Mexico’s labor-trafficking cartels are expanding their business by offering to move people from Indian and African through their smuggling networks into U.S. jobs via the backlogged U.S. asylum system.
Migration is encouraged and welcomed by many Democratic legislators who rationally expect the government-dependent migrants to back their political party once the migrants are naturalized.
Many business-first Republicans support migration because it provides Wall Street investors and companies with a growing number of workers and consumers. Poor migrants and children are good for companies and investors because taxpayers are forced to spend more money on aid and welfare payments. That extra welfare spending becomes an indirect taxpayer subsidy for the many grocery stores, used-car dealers, teachers, landlords and other people who help or trade with migrants and their children.
Wealthy and influential Americans gain cheap labor from low-wage migration. They also gain stock market wealth, political influence amid the chaotic diversity, plus satisfaction from aiding distant foreigners instead of local Americans.
The tacit alliance of progressives and investors, Democrats and Republicans, has largely blockedPresidentt Donald Trump’s effort to help ordinary Americans by curbing migration into U.S. workplaces and neighborhoods.
Washington’s economic policy of using migration to boost economic growth shifts wealth from young people towards older people by flooding the market with cheap white-collar and blue-collar foreign labor.
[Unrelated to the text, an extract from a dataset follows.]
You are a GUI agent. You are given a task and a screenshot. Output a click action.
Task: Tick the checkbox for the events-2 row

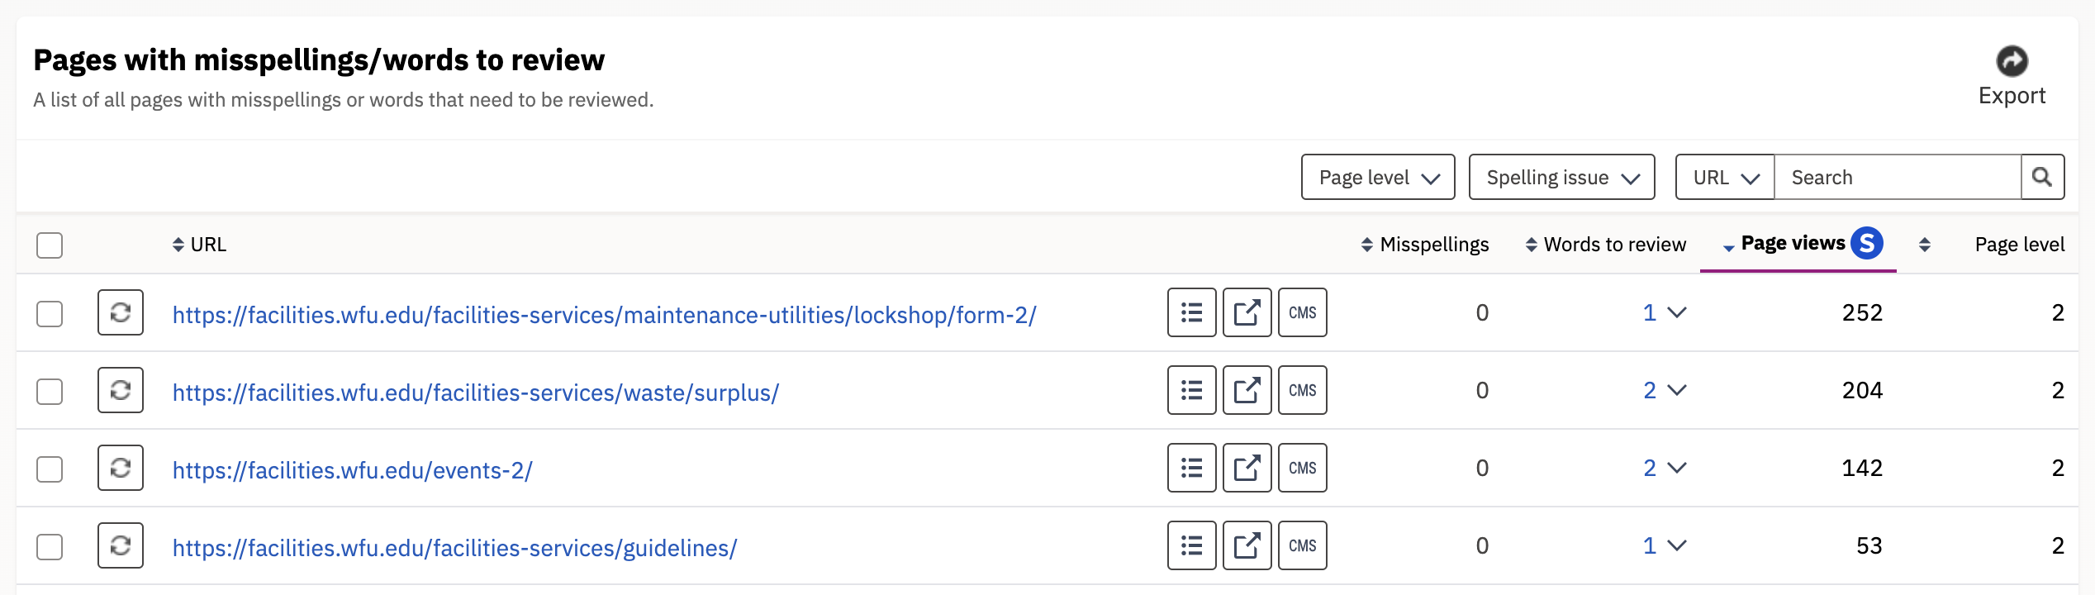50,469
That flood of outside labor spikes profits and Wall Street values by cutting salaries for manual and skilled labor offered by blue-collar and white-collar employees.
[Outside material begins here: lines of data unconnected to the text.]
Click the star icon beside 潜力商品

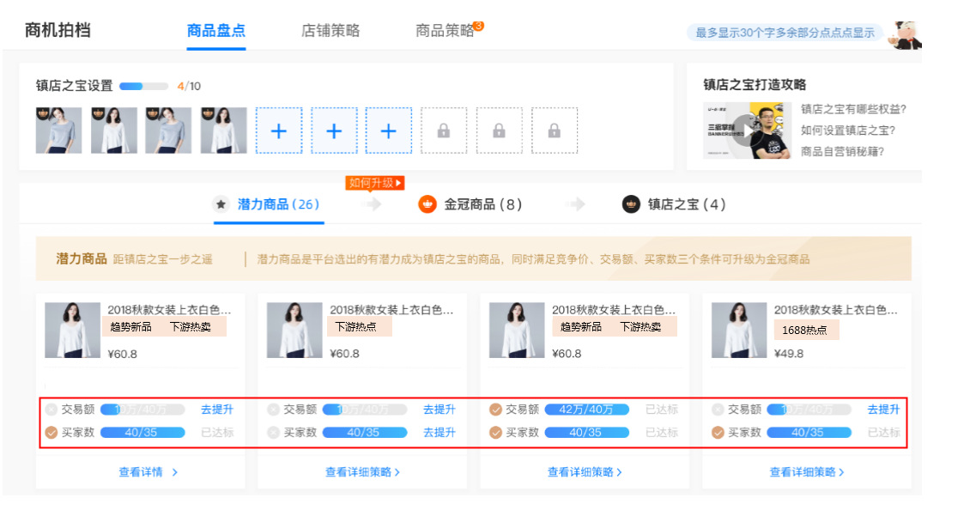click(x=221, y=204)
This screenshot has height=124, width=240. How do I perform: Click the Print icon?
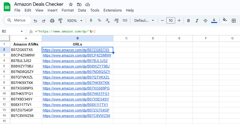(x=52, y=20)
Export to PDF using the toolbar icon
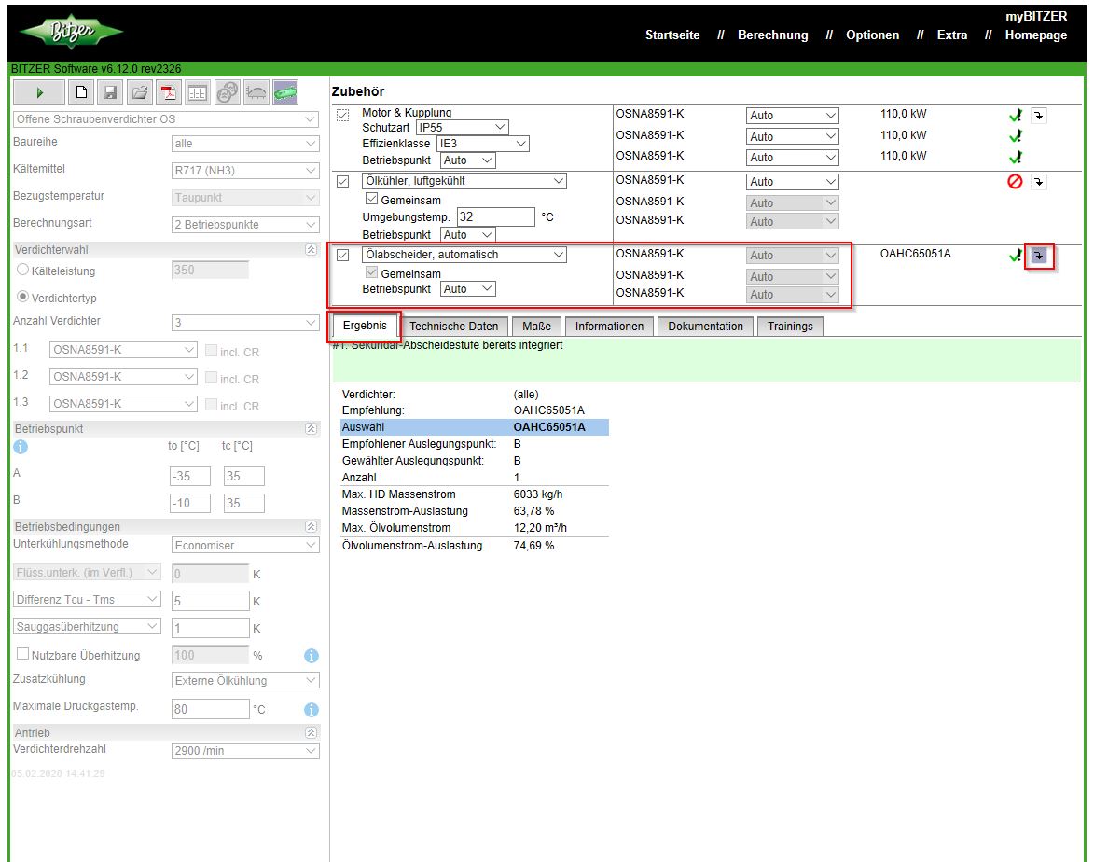The image size is (1094, 862). [168, 92]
The policy also drives up real estate prices, widens wealth-gaps, reduces high-tech investment, increases state and local tax burdens, hurts kids’ schools and college education, pushes Americans away from high-tech careers, and sidelines at least five million marginalized Americans and their families, including many who are now struggling with opioid addictions.
Immigration also pulls investment and wealth away from heartland states because coastal investors can more easily hire and supervise the large immigrant populations living in the coastal states.
Editor’s note: The headline of this article has been updated to reflect that Gallup’s survey did not ask respondents whether they plan to migrate illegally or in a migrant caravan. A section speculating on the accuracy of the survey has been removed.